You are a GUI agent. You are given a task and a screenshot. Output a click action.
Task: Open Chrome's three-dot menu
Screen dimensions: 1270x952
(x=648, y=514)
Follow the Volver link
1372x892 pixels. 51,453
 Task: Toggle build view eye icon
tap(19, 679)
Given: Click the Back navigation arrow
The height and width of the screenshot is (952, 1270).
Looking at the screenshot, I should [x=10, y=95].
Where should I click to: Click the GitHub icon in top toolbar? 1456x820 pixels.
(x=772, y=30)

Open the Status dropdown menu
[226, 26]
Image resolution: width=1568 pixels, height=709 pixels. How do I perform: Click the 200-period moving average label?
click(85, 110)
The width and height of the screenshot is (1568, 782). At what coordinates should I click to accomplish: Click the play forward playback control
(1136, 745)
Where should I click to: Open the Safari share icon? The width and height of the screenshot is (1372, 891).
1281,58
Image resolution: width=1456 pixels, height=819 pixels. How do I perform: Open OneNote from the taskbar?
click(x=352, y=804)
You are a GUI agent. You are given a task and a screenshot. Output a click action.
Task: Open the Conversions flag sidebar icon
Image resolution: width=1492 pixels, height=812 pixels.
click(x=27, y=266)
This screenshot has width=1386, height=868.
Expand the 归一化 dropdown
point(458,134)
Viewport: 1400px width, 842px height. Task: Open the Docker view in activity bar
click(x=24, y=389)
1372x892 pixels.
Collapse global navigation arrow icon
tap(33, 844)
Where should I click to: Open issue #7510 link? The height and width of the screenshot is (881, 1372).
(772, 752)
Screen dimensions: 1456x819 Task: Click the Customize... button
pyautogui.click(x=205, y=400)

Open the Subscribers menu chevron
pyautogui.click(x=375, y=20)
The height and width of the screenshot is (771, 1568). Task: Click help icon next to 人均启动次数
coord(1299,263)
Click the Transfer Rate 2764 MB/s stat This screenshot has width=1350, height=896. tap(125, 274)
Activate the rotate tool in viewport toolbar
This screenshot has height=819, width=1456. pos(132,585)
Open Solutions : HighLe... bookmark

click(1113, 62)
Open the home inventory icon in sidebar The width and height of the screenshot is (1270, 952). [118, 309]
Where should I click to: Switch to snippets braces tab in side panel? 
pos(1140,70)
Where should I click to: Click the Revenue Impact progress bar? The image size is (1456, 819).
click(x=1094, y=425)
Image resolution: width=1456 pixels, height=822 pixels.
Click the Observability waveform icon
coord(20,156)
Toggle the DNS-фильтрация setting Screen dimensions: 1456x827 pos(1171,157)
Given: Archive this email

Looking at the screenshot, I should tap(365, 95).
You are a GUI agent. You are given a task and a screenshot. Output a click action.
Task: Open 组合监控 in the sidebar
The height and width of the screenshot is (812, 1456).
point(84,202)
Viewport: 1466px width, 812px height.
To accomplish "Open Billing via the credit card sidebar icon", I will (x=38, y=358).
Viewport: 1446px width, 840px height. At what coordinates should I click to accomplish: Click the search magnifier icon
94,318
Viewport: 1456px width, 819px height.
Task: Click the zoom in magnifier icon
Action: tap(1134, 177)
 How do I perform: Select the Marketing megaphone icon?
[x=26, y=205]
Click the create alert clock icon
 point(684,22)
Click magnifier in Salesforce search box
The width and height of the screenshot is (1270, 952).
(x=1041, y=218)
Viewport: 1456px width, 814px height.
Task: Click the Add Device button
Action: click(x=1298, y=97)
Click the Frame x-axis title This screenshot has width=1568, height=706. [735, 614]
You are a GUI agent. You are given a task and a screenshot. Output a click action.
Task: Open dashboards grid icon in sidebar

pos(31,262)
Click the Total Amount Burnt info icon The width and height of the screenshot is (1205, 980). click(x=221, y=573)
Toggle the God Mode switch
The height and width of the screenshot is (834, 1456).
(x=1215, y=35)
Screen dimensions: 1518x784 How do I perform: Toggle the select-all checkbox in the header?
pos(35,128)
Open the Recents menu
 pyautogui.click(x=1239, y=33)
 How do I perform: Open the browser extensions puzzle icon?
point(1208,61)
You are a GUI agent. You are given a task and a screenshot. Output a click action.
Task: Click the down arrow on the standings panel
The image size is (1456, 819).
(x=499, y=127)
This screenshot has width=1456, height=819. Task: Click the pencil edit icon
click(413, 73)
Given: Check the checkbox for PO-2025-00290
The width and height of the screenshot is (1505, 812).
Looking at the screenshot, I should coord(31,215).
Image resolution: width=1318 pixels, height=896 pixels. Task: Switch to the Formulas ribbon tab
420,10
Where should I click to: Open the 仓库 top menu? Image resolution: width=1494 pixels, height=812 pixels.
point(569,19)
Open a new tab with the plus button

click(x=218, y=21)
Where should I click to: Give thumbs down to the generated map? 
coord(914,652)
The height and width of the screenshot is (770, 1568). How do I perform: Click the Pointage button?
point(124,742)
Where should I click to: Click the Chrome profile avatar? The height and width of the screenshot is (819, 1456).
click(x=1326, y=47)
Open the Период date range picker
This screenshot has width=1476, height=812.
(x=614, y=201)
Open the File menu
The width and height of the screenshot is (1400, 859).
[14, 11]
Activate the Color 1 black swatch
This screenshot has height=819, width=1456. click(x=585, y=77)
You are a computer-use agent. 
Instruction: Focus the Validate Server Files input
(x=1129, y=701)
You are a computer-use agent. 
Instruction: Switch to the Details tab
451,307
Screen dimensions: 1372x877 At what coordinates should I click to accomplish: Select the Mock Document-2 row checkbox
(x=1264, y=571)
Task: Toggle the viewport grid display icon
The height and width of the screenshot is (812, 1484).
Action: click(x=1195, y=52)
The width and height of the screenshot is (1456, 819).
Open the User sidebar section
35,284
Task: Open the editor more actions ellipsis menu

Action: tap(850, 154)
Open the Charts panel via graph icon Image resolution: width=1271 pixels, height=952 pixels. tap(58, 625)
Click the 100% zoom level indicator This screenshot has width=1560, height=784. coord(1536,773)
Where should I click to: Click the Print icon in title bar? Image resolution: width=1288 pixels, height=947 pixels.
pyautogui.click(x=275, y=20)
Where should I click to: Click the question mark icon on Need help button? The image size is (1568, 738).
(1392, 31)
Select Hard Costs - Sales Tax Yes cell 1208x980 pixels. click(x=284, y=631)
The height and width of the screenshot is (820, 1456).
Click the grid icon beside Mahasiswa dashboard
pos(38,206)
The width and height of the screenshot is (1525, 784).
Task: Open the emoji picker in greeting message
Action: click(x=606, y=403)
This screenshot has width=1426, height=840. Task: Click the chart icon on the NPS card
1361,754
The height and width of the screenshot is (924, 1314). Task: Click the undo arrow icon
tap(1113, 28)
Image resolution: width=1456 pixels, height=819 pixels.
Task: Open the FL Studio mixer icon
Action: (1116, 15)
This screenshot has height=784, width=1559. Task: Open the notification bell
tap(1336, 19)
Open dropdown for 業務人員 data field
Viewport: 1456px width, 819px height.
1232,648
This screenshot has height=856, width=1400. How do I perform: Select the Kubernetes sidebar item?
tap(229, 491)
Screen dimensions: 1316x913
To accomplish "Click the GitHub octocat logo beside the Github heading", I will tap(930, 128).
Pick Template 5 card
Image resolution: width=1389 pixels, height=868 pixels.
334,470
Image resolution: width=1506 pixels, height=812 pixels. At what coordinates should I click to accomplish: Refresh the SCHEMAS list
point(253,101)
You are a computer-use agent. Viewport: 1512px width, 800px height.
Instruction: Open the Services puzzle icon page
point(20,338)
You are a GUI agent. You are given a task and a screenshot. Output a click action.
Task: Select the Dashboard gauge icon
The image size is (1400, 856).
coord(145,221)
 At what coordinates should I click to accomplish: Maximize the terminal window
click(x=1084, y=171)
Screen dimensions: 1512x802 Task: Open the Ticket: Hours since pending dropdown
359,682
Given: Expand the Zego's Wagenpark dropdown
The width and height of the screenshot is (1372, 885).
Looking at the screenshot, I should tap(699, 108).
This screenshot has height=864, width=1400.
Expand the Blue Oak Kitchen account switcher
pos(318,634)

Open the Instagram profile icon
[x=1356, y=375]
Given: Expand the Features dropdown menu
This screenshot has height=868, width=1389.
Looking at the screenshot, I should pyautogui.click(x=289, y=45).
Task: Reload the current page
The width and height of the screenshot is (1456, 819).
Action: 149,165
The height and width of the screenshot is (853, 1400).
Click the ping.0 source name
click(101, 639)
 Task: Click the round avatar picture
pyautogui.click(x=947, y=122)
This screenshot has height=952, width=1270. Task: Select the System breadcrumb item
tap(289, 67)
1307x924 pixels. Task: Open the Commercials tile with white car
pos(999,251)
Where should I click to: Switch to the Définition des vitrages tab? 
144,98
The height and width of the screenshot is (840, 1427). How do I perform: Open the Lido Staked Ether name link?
-------------------------
Could you reproduce, exactly, every line above from the line with "Open the home" to the line with "Click the Total", and no other line? Both ends count.

Open the home inventory icon in sidebar The width and height of the screenshot is (1270, 952). [118, 309]
Where should I click to: Switch to snippets braces tab in side panel? 
pos(1140,70)
Where should I click to: Click the Revenue Impact progress bar? The image size is (1456, 819).
click(x=1094, y=425)
Image resolution: width=1456 pixels, height=822 pixels.
Click the Observability waveform icon
coord(20,156)
Toggle the DNS-фильтрация setting Screen dimensions: 1456x827 pos(1171,157)
Given: Archive this email

Looking at the screenshot, I should tap(365, 95).
You are a GUI agent. You are given a task and a screenshot. Output a click action.
Task: Open 组合监控 in the sidebar
The height and width of the screenshot is (812, 1456).
point(84,202)
Viewport: 1466px width, 812px height.
To accomplish "Open Billing via the credit card sidebar icon", I will (x=38, y=358).
Viewport: 1446px width, 840px height. At what coordinates should I click to accomplish: Click the search magnifier icon
94,318
Viewport: 1456px width, 819px height.
Task: Click the zoom in magnifier icon
Action: tap(1134, 177)
 How do I perform: Select the Marketing megaphone icon?
[x=26, y=205]
Click the create alert clock icon
 point(684,22)
Click magnifier in Salesforce search box
The width and height of the screenshot is (1270, 952).
(x=1041, y=218)
Viewport: 1456px width, 814px height.
Task: Click the Add Device button
Action: click(x=1298, y=97)
Click the Frame x-axis title This screenshot has width=1568, height=706. [735, 614]
You are a GUI agent. You are given a task and a screenshot. Output a click action.
Task: Open dashboards grid icon in sidebar

pos(31,262)
Click the Total Amount Burnt info icon The width and height of the screenshot is (1205, 980). click(x=221, y=573)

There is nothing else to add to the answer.